People say, "But he loves me," or, "But I love her," as though it means that everyone will say, "Oh, well, OK then, that changes everything." No. It is irrelevant. It may be a fact, but it's a fact like, "Water freezes at 32 degrees Fahrenheit." It has zero bearing on the situation at hand.
Just because you love someone, or they love you, does not mean that the relationship is healthy. If the relationship is unhealthy, it's bad for both of you, and both of you will benefit if it is ended. Feeling in pain because it ended or missing them does not mean that you did the wrong thing ending it or that you should have stayed. It means that you're human. If it's unhealthy, get out.
Some people do not believe in monogamy, and those people should only be in relationships with partners who also do not believe in monogamy. If cheating or multiple partners are a problem for one partner, then the relationship is unhealthy if the other partner insists on going outside the marriage for intimacy (whether or not the other partner knows about it). It does not matter if you love each other.
This is another situation in which, "But I love you," or, "But he loves me," are deeply irrelevant. I cannot imagine what people are thinking when they attempt to explain straying by saying to a distraught partner, "But I love you," or, "But I don't love him/her." You might as well say, "I had my teeth cleaned on Tuesday." It's a fact, but an irrelevant one. "He loves me, he's a good father and provider, and he comes home every night," also falls into this category. Bully for him. That doesn't mean that he can do no wrong.
Never let someone tell you that if you love them and they love you, anything goes. They are wrong.
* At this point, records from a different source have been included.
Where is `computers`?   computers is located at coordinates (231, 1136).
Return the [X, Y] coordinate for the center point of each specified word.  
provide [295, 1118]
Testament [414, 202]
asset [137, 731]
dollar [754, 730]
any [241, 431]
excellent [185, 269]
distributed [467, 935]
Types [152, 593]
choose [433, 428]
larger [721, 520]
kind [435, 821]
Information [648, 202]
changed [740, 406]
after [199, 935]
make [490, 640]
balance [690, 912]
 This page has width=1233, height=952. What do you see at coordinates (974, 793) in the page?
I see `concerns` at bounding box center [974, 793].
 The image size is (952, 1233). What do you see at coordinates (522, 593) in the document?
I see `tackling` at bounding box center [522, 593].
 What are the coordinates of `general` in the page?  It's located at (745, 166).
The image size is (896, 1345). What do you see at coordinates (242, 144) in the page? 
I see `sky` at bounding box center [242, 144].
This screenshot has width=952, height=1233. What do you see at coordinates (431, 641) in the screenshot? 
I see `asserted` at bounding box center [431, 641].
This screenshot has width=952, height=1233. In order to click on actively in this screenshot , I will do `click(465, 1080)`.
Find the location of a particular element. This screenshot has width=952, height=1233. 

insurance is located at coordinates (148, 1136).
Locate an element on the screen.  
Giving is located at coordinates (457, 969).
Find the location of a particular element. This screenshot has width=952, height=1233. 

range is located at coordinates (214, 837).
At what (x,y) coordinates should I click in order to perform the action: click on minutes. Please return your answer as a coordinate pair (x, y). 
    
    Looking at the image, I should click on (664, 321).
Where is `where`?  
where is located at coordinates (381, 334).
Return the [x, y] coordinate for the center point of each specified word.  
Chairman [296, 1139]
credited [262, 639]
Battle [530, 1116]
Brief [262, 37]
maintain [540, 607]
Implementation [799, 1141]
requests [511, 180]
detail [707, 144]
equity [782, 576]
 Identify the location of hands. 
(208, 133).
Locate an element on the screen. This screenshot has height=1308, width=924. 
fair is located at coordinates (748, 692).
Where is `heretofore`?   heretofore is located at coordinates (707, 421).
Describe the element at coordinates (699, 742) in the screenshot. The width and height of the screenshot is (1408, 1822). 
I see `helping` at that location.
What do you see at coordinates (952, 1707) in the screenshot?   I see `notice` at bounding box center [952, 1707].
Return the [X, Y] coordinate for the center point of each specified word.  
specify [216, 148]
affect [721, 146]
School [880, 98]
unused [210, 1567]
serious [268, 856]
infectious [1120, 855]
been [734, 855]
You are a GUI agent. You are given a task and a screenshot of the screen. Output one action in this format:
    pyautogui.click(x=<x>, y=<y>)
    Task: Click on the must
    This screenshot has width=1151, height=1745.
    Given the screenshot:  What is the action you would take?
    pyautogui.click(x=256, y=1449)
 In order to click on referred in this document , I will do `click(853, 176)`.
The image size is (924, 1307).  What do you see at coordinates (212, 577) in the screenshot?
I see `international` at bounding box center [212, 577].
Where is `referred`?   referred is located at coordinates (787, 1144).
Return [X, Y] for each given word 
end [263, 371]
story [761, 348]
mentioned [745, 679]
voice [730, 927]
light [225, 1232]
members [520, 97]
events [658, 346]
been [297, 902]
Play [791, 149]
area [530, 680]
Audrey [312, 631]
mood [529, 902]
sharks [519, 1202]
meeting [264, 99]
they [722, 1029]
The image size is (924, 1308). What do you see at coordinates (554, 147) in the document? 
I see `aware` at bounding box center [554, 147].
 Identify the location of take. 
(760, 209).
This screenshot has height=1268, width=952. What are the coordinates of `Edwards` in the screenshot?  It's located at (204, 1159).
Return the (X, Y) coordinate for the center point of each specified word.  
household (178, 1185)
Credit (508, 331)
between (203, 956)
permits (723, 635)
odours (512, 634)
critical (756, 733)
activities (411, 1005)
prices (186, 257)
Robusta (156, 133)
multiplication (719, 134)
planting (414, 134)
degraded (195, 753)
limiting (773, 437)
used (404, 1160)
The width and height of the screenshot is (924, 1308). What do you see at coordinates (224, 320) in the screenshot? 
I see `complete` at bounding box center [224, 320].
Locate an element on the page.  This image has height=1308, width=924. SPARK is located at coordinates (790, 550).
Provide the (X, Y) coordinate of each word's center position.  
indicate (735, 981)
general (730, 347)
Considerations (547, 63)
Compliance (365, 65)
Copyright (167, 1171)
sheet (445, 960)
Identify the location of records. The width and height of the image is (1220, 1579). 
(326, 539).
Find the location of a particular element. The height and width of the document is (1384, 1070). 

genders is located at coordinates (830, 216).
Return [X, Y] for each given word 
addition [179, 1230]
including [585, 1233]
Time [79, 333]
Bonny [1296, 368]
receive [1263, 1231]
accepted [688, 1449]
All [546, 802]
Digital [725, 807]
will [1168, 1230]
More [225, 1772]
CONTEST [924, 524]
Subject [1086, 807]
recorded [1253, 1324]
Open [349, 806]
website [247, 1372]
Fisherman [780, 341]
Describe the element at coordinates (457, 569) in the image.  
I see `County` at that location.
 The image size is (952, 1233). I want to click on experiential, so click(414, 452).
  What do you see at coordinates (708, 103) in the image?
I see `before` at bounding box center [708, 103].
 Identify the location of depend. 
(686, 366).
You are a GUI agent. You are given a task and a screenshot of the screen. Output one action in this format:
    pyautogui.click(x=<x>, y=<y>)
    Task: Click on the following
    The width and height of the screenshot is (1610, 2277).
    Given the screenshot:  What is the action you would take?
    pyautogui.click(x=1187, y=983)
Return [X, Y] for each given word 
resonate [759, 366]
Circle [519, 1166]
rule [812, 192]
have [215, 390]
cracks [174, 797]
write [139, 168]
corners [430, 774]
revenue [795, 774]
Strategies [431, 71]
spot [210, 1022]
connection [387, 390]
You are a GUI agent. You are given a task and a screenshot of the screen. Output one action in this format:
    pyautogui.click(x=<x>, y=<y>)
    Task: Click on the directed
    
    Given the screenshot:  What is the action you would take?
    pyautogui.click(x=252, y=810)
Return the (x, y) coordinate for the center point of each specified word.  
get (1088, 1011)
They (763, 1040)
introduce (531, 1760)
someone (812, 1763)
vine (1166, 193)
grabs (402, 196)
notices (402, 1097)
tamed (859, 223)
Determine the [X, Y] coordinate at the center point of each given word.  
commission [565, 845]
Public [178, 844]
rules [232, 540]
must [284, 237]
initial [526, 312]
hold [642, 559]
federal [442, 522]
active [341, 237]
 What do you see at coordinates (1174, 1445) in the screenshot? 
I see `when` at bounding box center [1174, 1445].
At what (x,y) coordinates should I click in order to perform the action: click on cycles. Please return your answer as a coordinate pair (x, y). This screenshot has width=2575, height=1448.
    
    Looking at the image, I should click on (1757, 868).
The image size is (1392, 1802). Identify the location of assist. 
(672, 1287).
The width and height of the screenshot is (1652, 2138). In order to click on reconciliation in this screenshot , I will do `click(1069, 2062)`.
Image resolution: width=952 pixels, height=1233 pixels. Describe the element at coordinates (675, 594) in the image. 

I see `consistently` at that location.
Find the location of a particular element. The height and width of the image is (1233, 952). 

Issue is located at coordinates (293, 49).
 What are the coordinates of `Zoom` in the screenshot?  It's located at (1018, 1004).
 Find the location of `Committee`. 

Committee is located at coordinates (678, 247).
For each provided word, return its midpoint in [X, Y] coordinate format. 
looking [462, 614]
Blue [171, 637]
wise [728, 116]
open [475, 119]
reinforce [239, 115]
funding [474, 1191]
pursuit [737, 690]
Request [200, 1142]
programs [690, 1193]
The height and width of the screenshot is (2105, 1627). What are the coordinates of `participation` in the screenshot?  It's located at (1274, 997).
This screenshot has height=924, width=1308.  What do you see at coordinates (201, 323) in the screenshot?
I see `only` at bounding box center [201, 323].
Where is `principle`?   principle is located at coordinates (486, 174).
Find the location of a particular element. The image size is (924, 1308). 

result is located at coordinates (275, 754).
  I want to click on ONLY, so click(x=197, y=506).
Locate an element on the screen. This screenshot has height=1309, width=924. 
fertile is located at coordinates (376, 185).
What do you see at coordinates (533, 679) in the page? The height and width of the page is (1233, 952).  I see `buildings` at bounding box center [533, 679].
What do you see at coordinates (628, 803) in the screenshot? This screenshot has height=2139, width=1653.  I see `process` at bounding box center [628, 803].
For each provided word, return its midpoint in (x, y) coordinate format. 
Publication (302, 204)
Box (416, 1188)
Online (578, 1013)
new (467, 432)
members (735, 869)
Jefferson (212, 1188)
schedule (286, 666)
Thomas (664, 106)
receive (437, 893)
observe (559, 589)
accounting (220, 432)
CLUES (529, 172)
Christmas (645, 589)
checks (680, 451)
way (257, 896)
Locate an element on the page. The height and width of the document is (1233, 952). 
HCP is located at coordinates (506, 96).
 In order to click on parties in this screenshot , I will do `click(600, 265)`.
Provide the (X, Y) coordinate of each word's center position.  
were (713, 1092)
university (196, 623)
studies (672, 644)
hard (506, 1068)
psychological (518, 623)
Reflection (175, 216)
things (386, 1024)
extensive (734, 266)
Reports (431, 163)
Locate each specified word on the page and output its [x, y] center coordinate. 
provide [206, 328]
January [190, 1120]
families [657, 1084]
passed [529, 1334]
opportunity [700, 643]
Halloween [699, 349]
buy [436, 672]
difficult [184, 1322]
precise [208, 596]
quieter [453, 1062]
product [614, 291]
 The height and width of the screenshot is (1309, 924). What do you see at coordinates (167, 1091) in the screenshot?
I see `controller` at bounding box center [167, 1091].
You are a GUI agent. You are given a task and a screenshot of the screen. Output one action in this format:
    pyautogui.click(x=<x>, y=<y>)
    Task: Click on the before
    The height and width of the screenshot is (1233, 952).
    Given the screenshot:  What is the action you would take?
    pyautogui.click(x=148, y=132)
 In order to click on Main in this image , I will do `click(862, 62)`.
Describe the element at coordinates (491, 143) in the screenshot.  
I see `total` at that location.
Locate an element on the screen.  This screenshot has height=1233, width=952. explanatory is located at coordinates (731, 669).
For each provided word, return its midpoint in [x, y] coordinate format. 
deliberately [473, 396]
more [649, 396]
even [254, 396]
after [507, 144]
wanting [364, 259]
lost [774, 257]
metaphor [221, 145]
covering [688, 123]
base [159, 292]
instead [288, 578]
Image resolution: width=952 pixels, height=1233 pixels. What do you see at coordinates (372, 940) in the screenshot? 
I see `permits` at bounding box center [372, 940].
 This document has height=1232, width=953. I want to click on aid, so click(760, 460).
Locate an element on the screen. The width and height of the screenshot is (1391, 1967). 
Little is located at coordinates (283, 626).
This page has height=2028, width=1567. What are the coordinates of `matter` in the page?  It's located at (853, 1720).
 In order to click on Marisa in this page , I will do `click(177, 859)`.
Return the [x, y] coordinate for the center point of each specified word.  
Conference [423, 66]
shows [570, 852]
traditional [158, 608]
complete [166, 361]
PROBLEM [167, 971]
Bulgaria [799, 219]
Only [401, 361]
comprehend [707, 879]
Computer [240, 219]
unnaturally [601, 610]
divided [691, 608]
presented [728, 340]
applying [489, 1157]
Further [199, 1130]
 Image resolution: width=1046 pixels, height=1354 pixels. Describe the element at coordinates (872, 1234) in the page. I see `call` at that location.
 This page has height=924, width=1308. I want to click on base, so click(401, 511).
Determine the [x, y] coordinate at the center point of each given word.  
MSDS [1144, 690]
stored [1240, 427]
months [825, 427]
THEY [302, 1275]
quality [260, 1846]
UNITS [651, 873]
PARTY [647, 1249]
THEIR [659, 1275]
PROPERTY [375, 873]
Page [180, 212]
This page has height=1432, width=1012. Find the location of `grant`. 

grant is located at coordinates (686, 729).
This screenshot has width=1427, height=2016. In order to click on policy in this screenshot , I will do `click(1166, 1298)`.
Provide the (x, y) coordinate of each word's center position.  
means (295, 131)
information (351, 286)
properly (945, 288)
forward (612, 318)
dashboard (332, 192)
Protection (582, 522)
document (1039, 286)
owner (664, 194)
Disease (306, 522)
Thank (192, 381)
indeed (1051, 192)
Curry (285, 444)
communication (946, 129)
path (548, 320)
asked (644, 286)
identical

Practice saying it - "That is irrelevant." Practice meaning it. Sometimes, love is irrelevant.
ReplyDelete"Just because you love someone, or they love you, does not mean that the relationship is healthy. If the relationship is unhealthy, it's bad for both of you, and both of you will benefit if it is ended. Feeling in pain because it ended or missing them does not mean that you did the wrong thing ending it or that you should have stayed. It means that you're human. If it's unhealthy, get out."
Thank you for this!!
I agree 100%.
Having said that, I know how extremely difficult it can be to just "get out" especially if there is manipulation and abuse from your partner.
No one should have to go through that.
I'm thankful for the resources that are available there for those who are in need of getting out of unhealthy/abusive relationships.
Not only is it hard, but leaving is the most dangerous time! Those who manage it and those who help them have my utmost respect.